Feb 12
I didn't post the homework until late,
and didn't get to look at the datalab
last Thur ... so I've set the homework
due date for Thursday. (However, I will
move back to Tue the following week.)
This week we'll finish the chapter 2 material,
and start chapter 3 (reading assembly language)
next week. If you want a head start on that, dive in.
Read pg 99 - 119 on floating point for Thursday
if you haven't already.
signed integers and overflow
Discuss the code I posted in last Thursday's notes.
datalab
Take a look in class at the
datalab
and how to run it, also described in those notes.
Floating point
If time allows, start looking at the floating point material.

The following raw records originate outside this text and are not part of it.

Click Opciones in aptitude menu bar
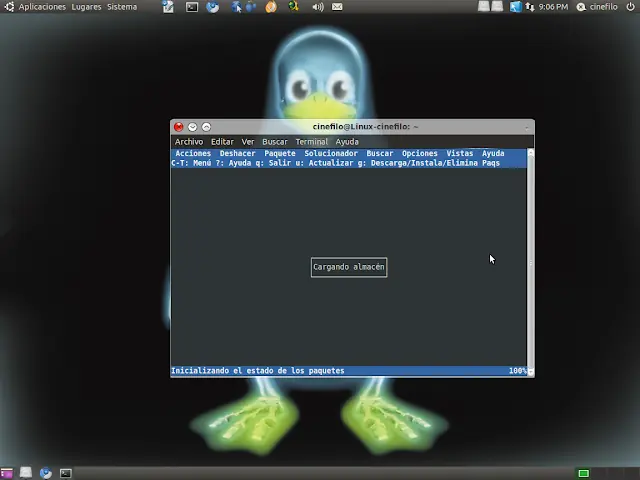 [x=419, y=154]
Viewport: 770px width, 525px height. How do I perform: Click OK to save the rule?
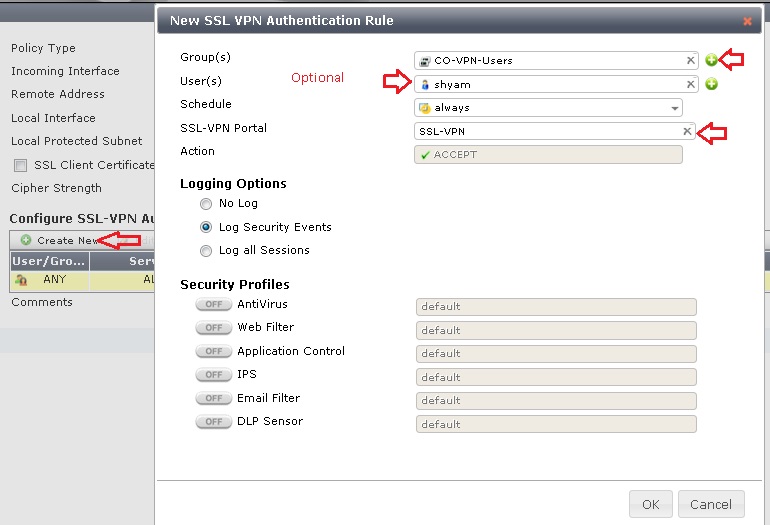651,504
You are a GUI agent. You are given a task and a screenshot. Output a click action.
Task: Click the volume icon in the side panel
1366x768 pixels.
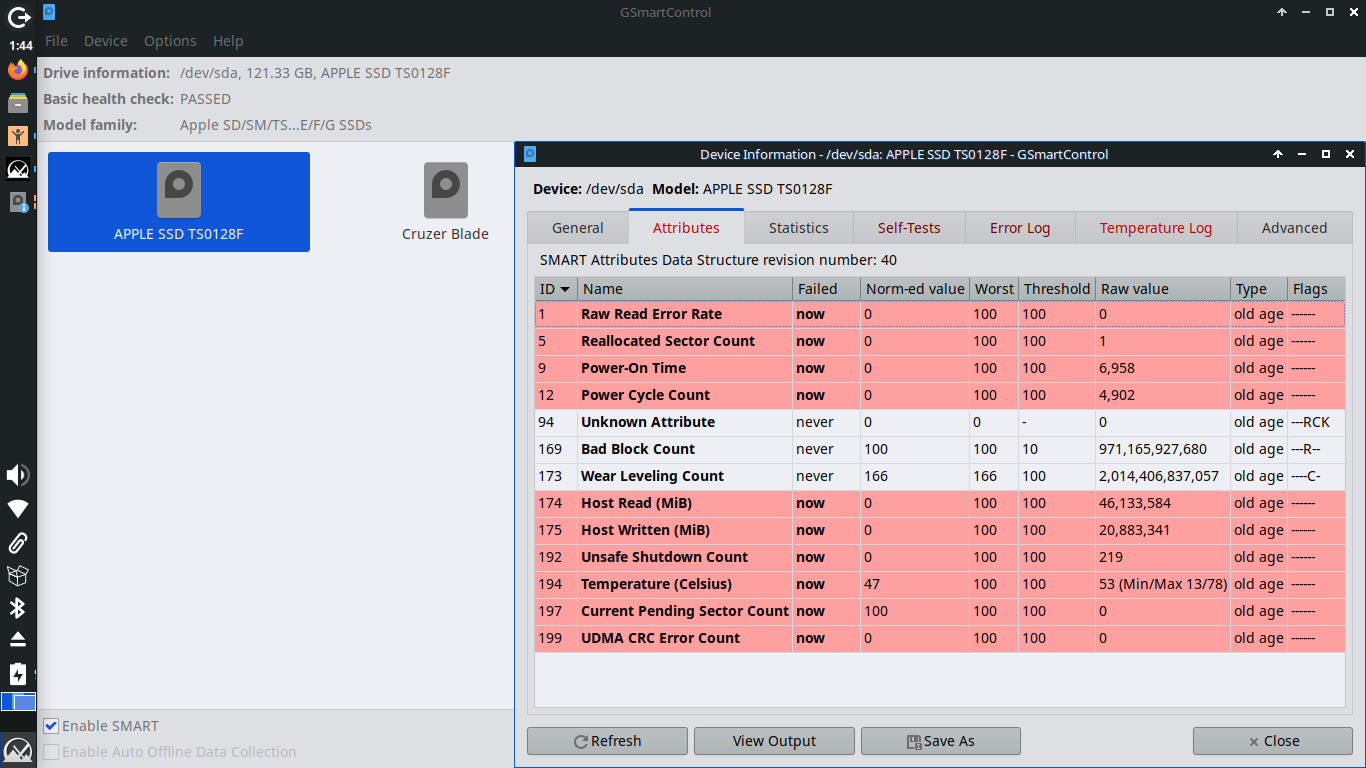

First idea: binary numbers to the right of the decimal.
101.1101_base2 = ?
So what is 1/10 in this binary decimal system?
(This is not base 10 ... so not exact for typical scientific notation.)

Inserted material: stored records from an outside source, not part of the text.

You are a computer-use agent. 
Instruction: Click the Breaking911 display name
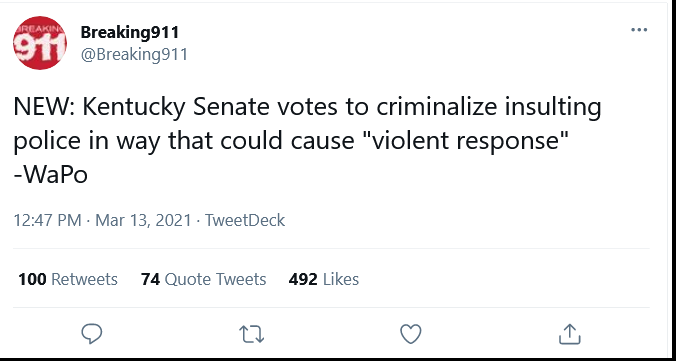[129, 32]
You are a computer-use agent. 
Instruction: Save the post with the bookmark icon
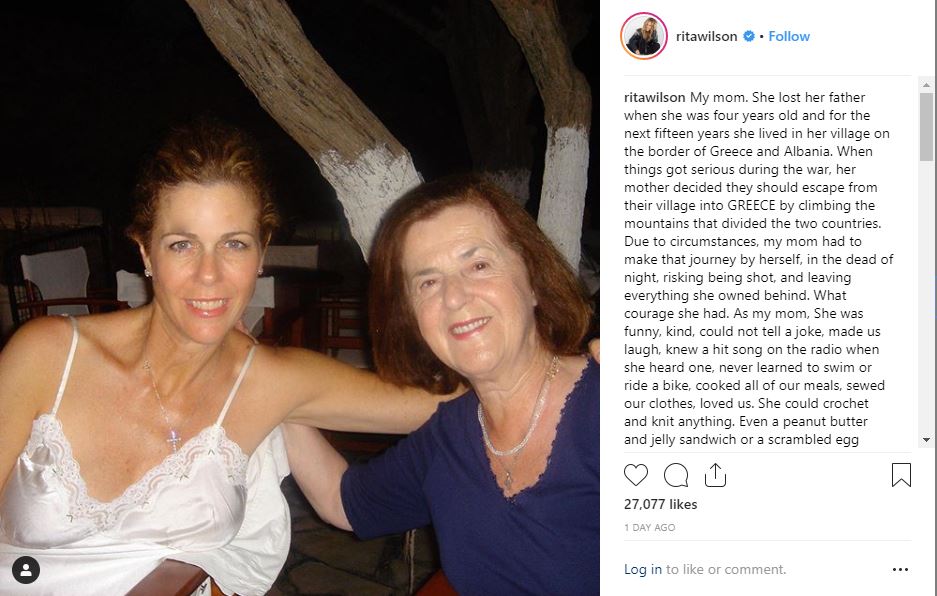(x=901, y=474)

IEEE 754 floating-point standard
\[ Value = (-1)^s (M) (2^E) \]
s = sign (1 bit)
E = exponent = e - bias (normalized)
OR = 1 - bias (denormalized, e=0)
bias = 2**(k-1) - 1
e has k bits
M = fractional binary number = 1 + f
f = frac stored in bits ; 1 > f >= 0; (f has n bits)

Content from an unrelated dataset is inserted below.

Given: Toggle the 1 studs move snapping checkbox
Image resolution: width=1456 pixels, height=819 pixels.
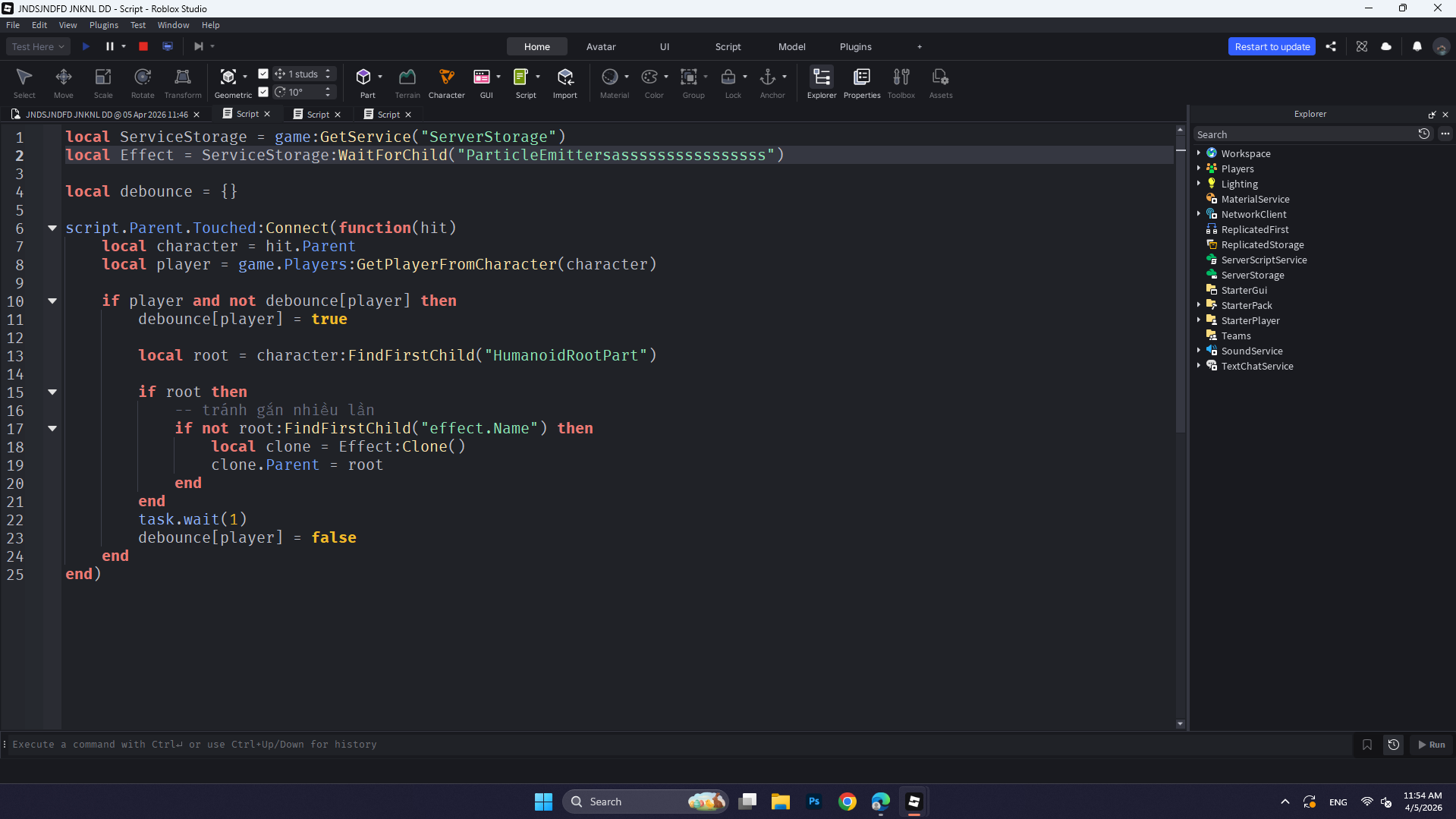Looking at the screenshot, I should click(x=263, y=74).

called "implied leading 0"
- single precision: k = 8 , n = 23 ; 1 + 8 + 23 = 32bits
- double precision: k = 11 , n = 52 ; 1 + 11 + 52 = 64bits
4 cases:
- normalized : E is not all 0 or all 1.
- denormalized
- INF
- NAN
Work through figure 2.33 & 2.34. (The best way to understand this is to work through some examples.)
hypothetical 6 bit float
- s has 1 bit, exponent has k = 3, frac has n = 2
- 1 + 3 + 2 = 6 bits total
hypothetical 8 bit float
- s has 1 bit, exponent has k = 4 bits, frac has n = 3 bits
- 1 + 4 + 3 = 8 bits total
The "denormalized" part allows for a smooth underflow transition,
and the different definitions of the exponent give the denormalized
the same as the minimum normalized exponent.